### SUPPLIED DATA
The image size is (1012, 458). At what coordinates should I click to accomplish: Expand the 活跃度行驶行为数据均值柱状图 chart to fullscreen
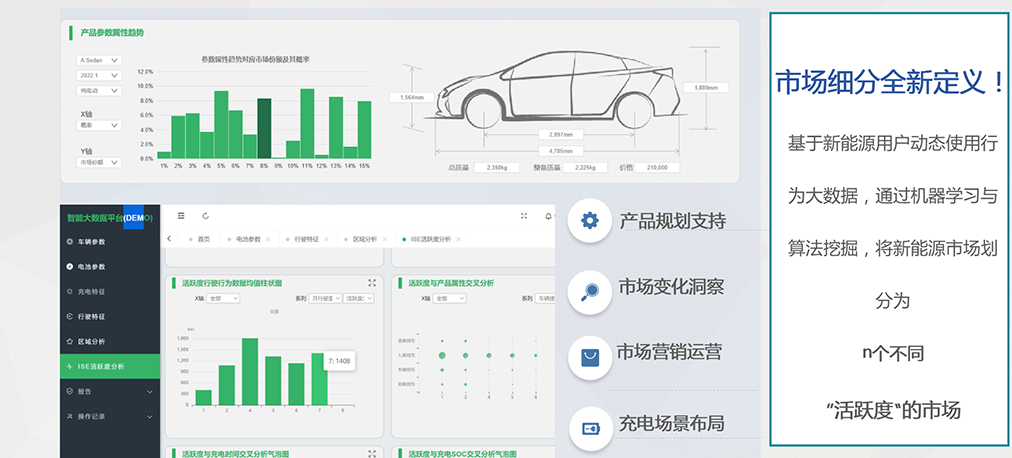pos(372,283)
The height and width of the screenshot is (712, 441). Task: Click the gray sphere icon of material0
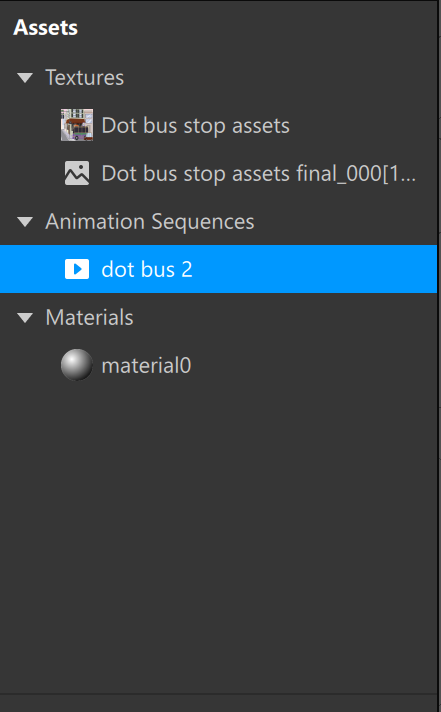pyautogui.click(x=77, y=365)
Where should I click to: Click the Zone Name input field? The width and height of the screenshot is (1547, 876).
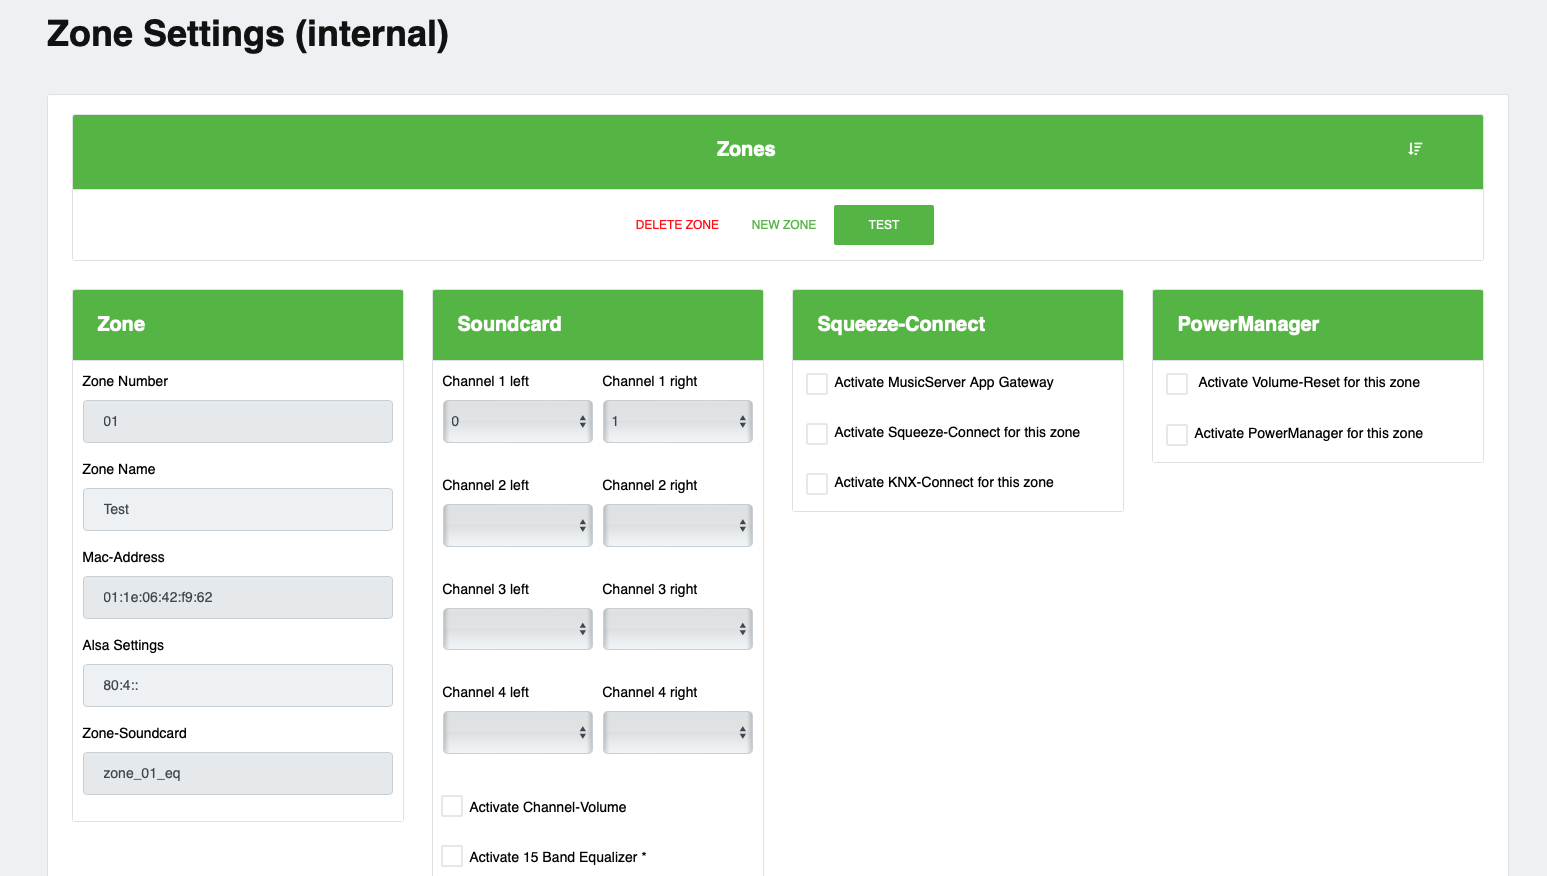(x=238, y=510)
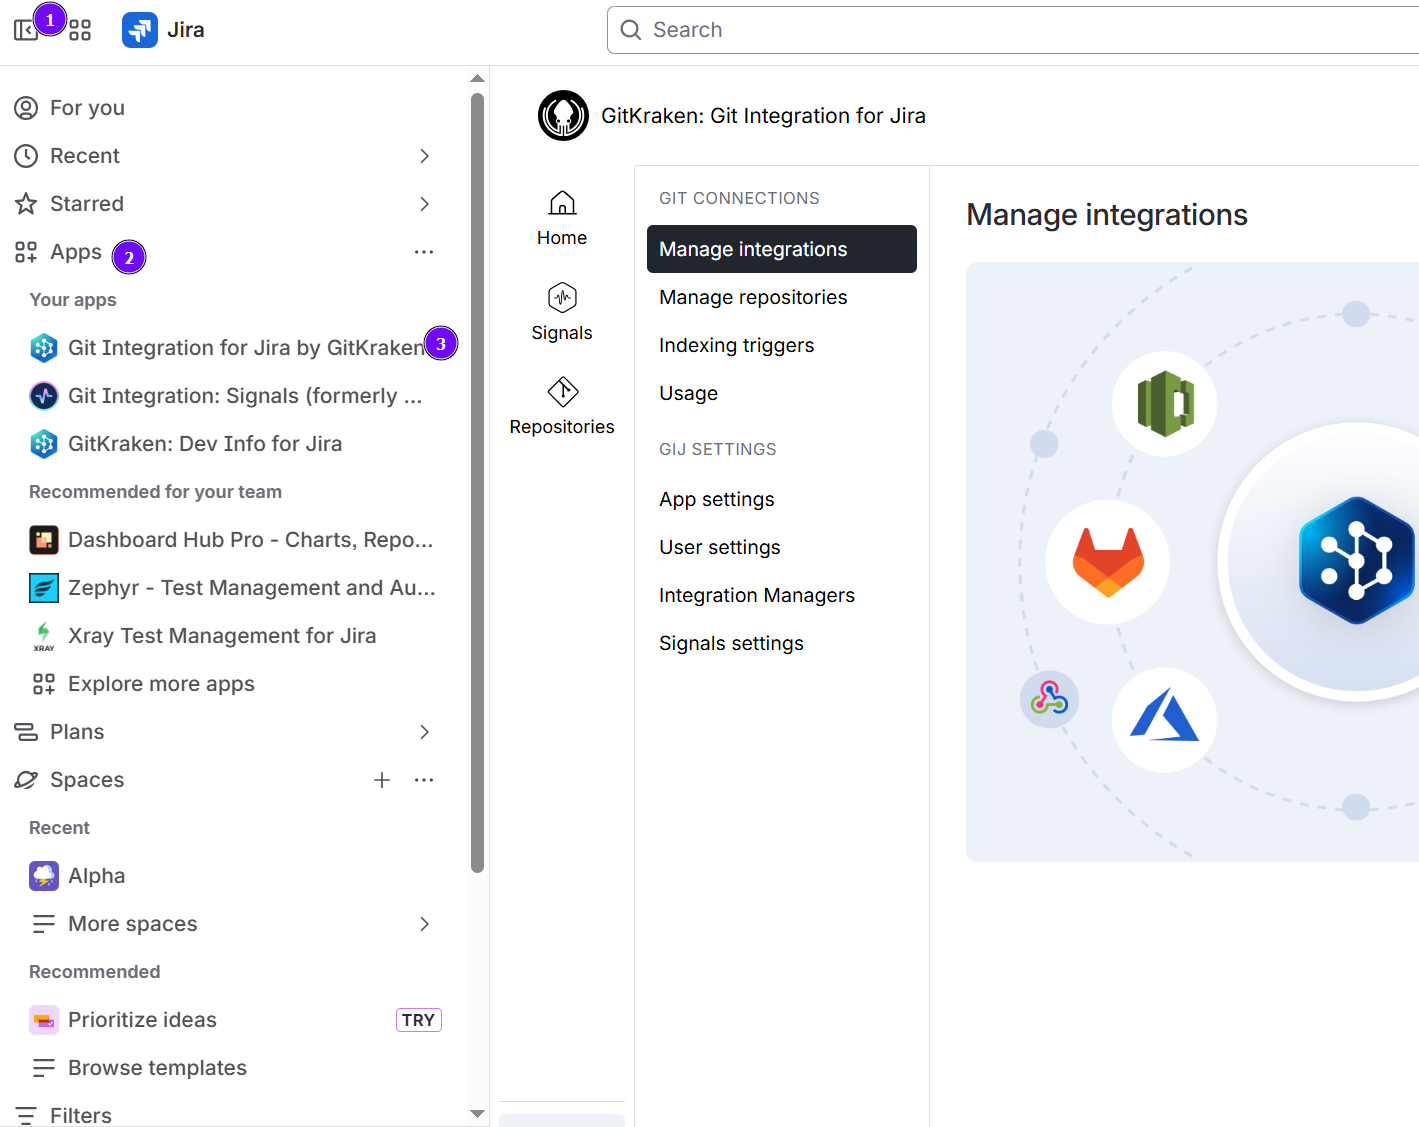Open Xray Test Management for Jira app
1419x1127 pixels.
[221, 636]
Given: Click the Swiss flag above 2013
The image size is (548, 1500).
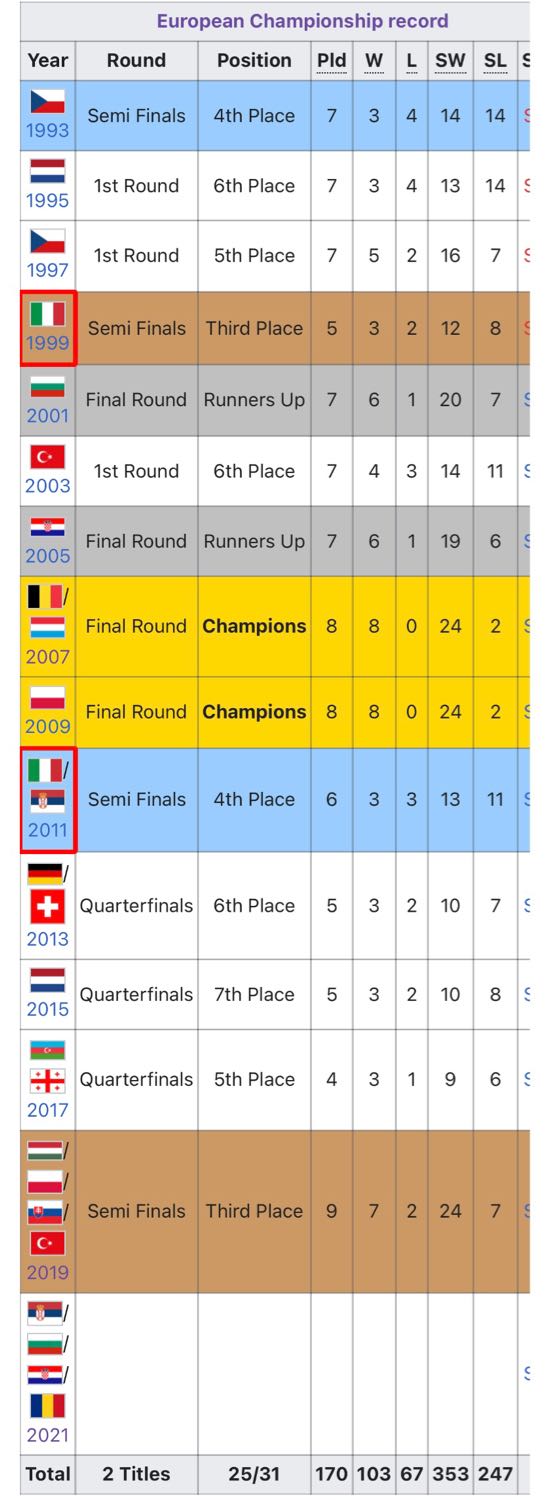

### WORK TO COMPLETE
Repeat all of the entries word for word, but omit the pictures.

### OUTPUT BELOW
The image size is (1012, 458). At what coordinates should I click to accomplish: Expand the 活跃度行驶行为数据均值柱状图 chart to fullscreen
pos(372,283)
The height and width of the screenshot is (712, 441). Task: Click the gray sphere icon of material0
pyautogui.click(x=77, y=365)
Where should I click to: Click the Zone Name input field? The width and height of the screenshot is (1547, 876).
(x=238, y=510)
Open Xray Test Management for Jira app
1419x1127 pixels.
[221, 636]
Given: Click the Swiss flag above 2013
The image size is (548, 1500).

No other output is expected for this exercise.